Publication year - 2015
Publication title -
journal of thrombosis and haemostasis
Language(s) - English
Resource type - Journals
SCImago Journal Rank - 1.947
H-Index - 178
eISSN - 1538-7836
pISSN - 1538-7933
DOI - 10.1111/jth.13000
Subject(s) - medicine , odds ratio , retrospective cohort study , confidence interval , cohort , cirrhosis , low molecular weight heparin , liver disease , heparin
Summary Background Hospitalized patients with cirrhosis are at increased risk for venous thromboembolism ( VTE ). The benefits and risks of pharmacological thromboprohylaxis in these patients have not been well studied. Objectives To examine the safety and efficacy of pharmacological VTE prophylaxis in hospitalized cirrhotic patients. Patients/Methods Retrospective cohort study of patients with cirrhosis hospitalized at an academic tertiary care referral center over a 5‐year period. Results Six hundred hospital admissions accounting for 402 patients were included. VTE prophylaxis was administered during 296 (49%) admissions. Patients receiving VTE prophylaxis were older (59 years vs. 55 years, P < 0.001), had longer lengths of stay (9.6 days vs. 6.8 days, P = 0.002), and lower Model for End‐Stage Liver Disease scores (13.2 vs. 16.1, P < 0.001).
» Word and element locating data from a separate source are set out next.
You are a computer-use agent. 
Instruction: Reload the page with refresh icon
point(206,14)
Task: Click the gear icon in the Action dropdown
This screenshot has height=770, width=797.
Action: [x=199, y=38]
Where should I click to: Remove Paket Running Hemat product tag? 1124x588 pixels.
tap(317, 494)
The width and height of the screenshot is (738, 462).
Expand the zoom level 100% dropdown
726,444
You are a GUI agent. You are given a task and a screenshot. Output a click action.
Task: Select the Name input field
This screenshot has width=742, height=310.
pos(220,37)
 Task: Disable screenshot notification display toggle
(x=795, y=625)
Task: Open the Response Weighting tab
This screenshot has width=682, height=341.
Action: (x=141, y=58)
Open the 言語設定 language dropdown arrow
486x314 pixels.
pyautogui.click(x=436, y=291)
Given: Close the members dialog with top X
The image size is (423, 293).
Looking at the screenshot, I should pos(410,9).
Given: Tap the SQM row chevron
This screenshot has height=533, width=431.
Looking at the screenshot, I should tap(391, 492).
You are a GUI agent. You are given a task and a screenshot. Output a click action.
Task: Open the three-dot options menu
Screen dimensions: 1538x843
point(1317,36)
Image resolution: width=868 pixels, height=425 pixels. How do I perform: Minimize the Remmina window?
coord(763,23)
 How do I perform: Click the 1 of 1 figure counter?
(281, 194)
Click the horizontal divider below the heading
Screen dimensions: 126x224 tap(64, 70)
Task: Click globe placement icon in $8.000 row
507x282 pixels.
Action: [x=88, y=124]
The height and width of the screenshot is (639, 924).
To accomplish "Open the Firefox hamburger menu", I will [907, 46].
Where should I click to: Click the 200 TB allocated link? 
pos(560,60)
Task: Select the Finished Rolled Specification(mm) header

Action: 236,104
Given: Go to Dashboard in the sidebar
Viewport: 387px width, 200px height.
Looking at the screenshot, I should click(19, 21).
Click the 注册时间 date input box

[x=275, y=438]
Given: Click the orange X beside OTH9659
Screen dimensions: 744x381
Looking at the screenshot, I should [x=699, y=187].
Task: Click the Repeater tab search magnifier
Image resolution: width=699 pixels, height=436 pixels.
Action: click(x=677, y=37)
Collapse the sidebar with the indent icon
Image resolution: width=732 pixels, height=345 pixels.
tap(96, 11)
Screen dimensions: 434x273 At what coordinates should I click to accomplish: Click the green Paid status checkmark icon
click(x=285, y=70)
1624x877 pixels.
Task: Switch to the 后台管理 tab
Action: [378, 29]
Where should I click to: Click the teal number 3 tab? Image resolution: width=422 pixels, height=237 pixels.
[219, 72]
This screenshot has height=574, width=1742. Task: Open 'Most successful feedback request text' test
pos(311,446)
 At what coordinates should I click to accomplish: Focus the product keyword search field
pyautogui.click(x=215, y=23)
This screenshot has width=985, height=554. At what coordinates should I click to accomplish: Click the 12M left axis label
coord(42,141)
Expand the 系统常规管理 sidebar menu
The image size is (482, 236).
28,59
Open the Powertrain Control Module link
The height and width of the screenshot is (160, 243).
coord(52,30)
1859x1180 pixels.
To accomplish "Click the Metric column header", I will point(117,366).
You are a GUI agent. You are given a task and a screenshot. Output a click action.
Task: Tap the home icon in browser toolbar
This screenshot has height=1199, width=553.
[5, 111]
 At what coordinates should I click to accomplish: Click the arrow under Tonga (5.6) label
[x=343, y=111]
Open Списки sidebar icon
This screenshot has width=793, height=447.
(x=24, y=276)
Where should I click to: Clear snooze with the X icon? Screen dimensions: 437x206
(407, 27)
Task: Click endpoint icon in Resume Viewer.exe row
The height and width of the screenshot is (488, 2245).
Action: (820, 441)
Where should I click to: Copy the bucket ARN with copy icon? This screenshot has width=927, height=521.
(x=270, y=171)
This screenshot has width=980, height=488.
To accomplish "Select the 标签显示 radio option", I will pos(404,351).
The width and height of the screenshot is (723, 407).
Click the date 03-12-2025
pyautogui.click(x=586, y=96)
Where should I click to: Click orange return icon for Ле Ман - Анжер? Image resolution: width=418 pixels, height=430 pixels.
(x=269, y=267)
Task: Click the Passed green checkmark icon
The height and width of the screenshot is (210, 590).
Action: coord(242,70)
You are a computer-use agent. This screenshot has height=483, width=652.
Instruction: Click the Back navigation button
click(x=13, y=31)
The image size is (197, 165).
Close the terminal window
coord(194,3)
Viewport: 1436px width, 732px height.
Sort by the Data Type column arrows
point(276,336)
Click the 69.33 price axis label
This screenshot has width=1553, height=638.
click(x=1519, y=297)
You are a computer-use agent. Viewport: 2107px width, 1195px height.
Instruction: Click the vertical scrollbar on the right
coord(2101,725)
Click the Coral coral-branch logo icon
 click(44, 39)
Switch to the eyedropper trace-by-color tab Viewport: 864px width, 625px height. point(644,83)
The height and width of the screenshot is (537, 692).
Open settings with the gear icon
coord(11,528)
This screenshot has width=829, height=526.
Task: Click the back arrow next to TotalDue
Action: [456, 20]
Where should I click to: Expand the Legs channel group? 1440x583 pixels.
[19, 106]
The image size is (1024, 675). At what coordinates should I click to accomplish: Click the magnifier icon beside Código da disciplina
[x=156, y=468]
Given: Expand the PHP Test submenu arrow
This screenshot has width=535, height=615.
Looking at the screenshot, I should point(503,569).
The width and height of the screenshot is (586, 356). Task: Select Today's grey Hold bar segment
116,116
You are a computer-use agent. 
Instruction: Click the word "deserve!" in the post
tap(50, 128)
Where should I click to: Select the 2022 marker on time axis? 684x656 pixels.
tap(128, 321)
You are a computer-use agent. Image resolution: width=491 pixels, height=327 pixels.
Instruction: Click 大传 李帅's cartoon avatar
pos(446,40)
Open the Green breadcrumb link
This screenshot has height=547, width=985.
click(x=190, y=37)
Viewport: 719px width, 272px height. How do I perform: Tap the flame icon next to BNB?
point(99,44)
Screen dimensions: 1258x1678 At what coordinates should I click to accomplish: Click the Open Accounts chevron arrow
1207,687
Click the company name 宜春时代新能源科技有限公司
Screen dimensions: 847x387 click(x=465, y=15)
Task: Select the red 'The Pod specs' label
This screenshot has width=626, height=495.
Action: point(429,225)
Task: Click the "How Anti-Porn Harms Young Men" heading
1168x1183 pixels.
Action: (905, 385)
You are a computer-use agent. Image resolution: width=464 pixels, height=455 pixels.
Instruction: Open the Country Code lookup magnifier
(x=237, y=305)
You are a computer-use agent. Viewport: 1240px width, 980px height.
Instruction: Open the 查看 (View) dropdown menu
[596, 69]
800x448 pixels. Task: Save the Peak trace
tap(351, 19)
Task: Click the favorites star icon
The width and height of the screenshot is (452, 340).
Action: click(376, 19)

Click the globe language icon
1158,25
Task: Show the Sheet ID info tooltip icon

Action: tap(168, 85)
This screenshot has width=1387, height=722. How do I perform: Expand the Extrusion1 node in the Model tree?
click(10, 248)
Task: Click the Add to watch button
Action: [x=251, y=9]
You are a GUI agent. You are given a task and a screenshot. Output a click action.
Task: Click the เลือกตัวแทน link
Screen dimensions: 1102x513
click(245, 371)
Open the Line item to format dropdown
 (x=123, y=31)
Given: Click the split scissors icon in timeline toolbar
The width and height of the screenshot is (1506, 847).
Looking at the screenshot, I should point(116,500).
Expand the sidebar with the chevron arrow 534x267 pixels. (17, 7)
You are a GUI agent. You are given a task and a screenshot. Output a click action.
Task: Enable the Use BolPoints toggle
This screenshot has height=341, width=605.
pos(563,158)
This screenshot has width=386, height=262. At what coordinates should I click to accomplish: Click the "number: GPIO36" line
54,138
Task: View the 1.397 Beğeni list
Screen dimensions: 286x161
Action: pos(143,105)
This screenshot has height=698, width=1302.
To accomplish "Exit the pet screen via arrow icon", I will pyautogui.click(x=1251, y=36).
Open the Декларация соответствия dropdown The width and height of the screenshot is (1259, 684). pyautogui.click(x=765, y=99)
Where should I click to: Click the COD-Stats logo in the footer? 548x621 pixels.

In‐hospital bleeding events (8.1% vs. 5.5%, P = 0.258), gastrointestinal bleeding events (3.0% vs. 3.2% P = 0.52), new VTE events (2.37% vs. 1.65%, P = 0.537), and mortality (8.4% vs. 7.3%, P = 0.599) were similar in the two groups. VTE prophylaxis did not reduce the risk of VTE (odds ratio 0.94, 95% confidence interval 0.23–3.71), and patients receiving unfractionated heparin, but not low molecular weight heparin, were at increased risk for in‐hospital bleeding events (odds ratio 2.38, 95% confidence interval 1.15–4.94 vs. 0.87, 0.37–2.05, respectively). Conclusion The rate of VTE in this cohort of hospitalized cirrhotic patients was low and was unaffected by pharmacological thromboprophylaxis. Unfractionated heparin was associated with an increased risk for in‐hospital bleeding, suggesting that if thromboprophylaxis is indicated, low molecular weight heparin may be favored.